Deux ans après Buizingen, la sécurité reste la priorité de la SNCB

La catastrophe ferroviaire de Buizingen, le 15/02/2010
La catastrophe ferroviaire de Buizingen, le 15/02/2010 - © Archive Belga

Il y a deux ans, le 15 février 2010, deux trains entraient en collision près de Hal. Le bilan est lourd: 19 morts et 120 blessés. Deux ans plus tard, les leçons ont été tirées. La sécurité reste la principale priorité de la SNCB. 3,7 milliards d'euros sont d'ailleurs nécessaires. Mais deux ans après, l'instruction judiciaire n'est pas encore bouclée.

Les travaux d'équipement pour la migration vers le système de sécurité ferroviaire européen ETCS sont évalués d'ici 2022 à 3,7 milliards d'euros. Le gouvernement ne dispose pas de moyens budgétaires supplémentaires pour la SNCB. Il faudra donc faire des choix.

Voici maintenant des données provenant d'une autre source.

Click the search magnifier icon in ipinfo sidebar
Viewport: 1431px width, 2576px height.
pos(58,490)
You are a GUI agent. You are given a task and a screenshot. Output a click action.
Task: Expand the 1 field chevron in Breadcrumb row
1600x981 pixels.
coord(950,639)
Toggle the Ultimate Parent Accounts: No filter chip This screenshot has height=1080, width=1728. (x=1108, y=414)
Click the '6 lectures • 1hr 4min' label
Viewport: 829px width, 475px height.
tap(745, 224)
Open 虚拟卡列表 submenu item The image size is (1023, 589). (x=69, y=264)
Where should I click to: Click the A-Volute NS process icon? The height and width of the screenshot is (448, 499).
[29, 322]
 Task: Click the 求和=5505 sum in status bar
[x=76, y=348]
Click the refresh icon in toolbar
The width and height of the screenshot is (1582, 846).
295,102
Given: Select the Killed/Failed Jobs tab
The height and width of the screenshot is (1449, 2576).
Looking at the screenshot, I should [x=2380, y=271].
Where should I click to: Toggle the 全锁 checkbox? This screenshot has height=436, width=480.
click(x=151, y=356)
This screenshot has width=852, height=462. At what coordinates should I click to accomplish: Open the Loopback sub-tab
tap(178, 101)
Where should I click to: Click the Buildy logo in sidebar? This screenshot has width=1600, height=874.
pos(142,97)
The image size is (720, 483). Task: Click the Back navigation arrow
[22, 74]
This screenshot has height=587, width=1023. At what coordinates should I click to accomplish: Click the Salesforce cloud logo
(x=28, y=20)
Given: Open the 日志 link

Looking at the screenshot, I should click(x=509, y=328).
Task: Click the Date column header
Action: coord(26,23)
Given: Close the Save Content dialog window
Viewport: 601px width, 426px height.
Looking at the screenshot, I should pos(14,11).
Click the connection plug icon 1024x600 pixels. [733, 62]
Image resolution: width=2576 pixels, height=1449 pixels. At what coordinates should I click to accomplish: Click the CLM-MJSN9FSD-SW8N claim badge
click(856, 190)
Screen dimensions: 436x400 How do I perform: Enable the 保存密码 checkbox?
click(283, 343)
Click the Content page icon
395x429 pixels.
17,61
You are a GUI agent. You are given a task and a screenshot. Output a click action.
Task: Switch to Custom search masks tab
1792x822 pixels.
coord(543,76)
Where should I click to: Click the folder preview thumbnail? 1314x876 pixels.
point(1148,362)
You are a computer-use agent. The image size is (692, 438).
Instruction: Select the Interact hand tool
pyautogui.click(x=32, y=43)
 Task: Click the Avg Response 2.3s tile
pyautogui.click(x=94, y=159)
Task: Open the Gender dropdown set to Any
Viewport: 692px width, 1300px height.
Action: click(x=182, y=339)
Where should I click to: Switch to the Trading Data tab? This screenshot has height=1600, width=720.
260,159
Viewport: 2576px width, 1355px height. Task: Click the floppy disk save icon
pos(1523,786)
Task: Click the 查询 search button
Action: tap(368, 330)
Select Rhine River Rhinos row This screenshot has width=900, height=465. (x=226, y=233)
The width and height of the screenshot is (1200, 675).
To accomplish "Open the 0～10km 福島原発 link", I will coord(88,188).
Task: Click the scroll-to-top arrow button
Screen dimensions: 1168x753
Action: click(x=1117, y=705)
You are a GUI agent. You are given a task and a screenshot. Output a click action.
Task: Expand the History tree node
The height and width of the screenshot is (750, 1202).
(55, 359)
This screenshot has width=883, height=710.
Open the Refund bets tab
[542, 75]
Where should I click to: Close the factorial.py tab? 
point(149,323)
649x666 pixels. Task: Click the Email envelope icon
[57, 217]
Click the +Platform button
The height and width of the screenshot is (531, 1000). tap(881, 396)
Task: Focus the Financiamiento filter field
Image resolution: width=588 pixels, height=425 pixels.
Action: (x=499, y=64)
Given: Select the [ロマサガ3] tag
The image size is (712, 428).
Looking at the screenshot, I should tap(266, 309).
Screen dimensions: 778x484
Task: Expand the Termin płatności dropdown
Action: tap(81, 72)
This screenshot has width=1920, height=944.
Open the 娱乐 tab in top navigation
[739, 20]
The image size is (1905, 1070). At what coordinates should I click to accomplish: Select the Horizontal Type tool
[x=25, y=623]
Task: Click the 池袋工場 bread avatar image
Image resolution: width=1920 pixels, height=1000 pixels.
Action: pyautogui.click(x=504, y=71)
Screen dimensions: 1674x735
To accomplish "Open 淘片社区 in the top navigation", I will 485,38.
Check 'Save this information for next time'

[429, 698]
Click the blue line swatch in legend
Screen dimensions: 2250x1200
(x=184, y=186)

Quid des autres investissements ? La sécurité reste la priorité, confirme Paul Magnette, ministre en charge des Entreprises publiques.

Ce n'est pas là que la SNCB fera des économies dans l'avenir. "A l'intérieur de l'enveloppe de l'ensemble des dépenses de la SNCB il faudra probablement reporter certains investissements", juge Paul Magnette. Mais le gouvernement a retenu les leçons de Buizingen: "Les investissements de sécurité ne pourront pas être reportés".

Toujours pas de procès en vue

Aujourd'hui, l'enquête judiciaire est toujours en cours, le Juge d'instruction attend les deux volets du rapport des experts. Le rapport technique sur l'accident en tant que tel devrait être terminé avant Pâques. Le rapport porte aussi sur l'état des voies, les installations techniques au moment de l'accident.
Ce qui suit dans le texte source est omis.